Additional functional components other than the above-mentioned components may be included in the liquid composition of the present invention. Additional components include, but are not limited to, chelating agents, compatibilizing agents, coupling agents, corrosion inhibitors, rheology modifiers, fragrances, colorants, preservatives, UV stabilizers, optical brighteners, and active ingredient indicators.
In one embodiment of the invention, the liquid solution comprises a polymeric binder, a quaternary ammonium compound, a silicone-based surfactant, and ethanol. The liquid formulation may be prepared or mixed by any conventional method known to those skilled in the art. There is no preferred method of incorporation for the formulations of the present invention, provided that the formulations are ultimately homogeneous, compatible and stable. For example, if the polymeric binder is a solid, it may be preferred to first dissolve or disperse the polymer in a carrier, such as water or alcohol, to prepare a stock polymeric binder liquid dispersion. Stock polymer binder liquid dispersions can be easily added to the formulations of the present invention during the mixing procedure.

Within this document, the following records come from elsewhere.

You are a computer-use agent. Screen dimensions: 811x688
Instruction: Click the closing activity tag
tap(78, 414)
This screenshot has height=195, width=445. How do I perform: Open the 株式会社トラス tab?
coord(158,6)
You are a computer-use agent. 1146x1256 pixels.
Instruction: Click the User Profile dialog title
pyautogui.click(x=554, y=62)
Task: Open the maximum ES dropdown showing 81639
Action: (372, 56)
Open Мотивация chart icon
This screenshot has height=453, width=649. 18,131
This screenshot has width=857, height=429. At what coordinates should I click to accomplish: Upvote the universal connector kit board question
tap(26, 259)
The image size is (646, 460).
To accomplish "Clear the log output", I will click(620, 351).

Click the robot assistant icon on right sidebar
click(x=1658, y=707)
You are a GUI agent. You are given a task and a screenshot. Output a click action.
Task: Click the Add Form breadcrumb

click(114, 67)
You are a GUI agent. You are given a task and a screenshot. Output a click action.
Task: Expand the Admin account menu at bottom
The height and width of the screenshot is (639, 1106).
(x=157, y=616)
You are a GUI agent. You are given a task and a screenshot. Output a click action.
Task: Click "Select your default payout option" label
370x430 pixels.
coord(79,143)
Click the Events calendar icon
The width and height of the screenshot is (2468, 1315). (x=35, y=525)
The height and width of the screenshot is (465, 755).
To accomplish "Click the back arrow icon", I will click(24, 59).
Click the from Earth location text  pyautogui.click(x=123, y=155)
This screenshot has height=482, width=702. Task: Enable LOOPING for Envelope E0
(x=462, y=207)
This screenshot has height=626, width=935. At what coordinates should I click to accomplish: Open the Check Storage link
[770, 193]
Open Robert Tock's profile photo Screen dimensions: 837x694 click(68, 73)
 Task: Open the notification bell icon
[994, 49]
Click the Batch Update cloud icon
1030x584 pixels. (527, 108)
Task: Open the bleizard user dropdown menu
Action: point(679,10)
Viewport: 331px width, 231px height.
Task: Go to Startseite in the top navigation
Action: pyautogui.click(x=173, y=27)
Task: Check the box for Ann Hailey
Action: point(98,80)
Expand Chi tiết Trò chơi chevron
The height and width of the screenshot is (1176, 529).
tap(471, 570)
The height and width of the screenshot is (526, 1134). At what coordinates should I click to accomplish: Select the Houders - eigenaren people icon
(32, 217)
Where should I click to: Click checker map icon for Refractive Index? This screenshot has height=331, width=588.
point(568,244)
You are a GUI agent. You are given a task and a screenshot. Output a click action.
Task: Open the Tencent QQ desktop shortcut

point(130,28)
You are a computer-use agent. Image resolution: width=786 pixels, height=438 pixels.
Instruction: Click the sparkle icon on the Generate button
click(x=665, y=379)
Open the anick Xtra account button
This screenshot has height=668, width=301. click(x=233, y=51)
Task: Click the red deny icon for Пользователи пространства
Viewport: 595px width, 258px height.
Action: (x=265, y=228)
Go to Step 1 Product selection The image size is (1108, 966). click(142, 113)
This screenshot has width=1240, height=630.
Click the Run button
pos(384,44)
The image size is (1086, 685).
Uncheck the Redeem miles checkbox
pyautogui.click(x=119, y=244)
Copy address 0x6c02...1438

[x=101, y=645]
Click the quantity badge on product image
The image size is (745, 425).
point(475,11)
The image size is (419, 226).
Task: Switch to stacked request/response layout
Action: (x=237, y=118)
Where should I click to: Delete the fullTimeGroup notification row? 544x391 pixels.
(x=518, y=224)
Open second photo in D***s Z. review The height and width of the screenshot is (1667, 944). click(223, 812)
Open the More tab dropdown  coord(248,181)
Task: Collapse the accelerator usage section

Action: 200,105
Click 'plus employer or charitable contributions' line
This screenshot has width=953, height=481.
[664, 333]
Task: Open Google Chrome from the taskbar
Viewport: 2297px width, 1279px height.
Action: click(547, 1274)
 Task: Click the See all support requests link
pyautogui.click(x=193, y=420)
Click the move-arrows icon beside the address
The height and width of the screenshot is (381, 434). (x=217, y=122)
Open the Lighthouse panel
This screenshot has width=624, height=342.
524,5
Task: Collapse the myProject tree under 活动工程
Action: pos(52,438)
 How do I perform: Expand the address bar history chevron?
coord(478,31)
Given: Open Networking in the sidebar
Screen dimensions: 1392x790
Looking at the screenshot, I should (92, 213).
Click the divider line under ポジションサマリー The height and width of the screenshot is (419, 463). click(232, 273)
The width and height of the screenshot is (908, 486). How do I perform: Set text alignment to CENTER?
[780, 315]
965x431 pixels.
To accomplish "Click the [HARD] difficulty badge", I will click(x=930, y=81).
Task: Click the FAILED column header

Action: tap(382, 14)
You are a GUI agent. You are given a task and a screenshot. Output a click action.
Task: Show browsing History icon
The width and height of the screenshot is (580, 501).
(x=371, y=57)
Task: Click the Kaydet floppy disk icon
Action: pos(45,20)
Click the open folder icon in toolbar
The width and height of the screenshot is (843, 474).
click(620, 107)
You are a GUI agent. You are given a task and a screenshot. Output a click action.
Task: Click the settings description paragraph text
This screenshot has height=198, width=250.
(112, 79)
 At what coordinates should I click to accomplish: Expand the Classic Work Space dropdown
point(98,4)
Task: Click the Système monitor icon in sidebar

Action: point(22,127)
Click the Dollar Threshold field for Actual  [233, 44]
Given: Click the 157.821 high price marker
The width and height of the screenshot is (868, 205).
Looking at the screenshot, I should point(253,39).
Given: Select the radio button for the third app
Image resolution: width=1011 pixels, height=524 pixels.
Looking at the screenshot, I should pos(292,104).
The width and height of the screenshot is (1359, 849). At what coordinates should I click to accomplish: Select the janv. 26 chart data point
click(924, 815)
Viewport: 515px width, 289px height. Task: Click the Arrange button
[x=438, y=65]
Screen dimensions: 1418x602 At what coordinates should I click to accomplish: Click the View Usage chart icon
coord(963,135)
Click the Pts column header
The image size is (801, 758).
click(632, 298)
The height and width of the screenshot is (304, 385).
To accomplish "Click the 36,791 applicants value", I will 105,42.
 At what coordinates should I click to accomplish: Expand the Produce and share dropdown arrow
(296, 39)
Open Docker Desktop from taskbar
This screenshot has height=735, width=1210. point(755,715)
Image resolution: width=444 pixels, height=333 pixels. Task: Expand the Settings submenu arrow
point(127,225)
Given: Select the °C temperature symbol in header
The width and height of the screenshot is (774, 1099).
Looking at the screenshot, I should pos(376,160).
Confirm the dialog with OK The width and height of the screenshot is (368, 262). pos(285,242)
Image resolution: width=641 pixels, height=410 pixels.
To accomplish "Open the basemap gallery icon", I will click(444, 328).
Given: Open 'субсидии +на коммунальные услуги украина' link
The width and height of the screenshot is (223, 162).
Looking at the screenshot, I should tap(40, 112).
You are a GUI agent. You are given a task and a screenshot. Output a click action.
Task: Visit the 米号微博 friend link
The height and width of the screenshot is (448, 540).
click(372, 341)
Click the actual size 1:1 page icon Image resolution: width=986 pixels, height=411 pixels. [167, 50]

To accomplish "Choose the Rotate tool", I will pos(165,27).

Liquid formulation administration
Liquid formulations can be applied in a variety of ways. If sprayed, the liquid formulation may advantageously be provided in a conventional bottle with a nebulizer. The sprayer may be a trigger sprayer. As an option to trigger the nebulizer, the liquid formulation may also be delivered to the surface with an aerosol. Additional methods of application include, but are not limited to, atomization, rolling, brushing, wiping, and wiping with various applicators. Within the scope of the present invention, wipe products comprising or pre-treated with the germicidal formulations of the present invention may also be manufactured, for example, for sale or use on the spot.
To sterilize the contaminated surface, the liquid formulation is sprayed until the area is completely covered. Subsequently, the wet formulation can be wiped dry with a dry cloth or paper towel.
According to aspects of the invention, the invention also relates to articles treated with the germicidal formulation.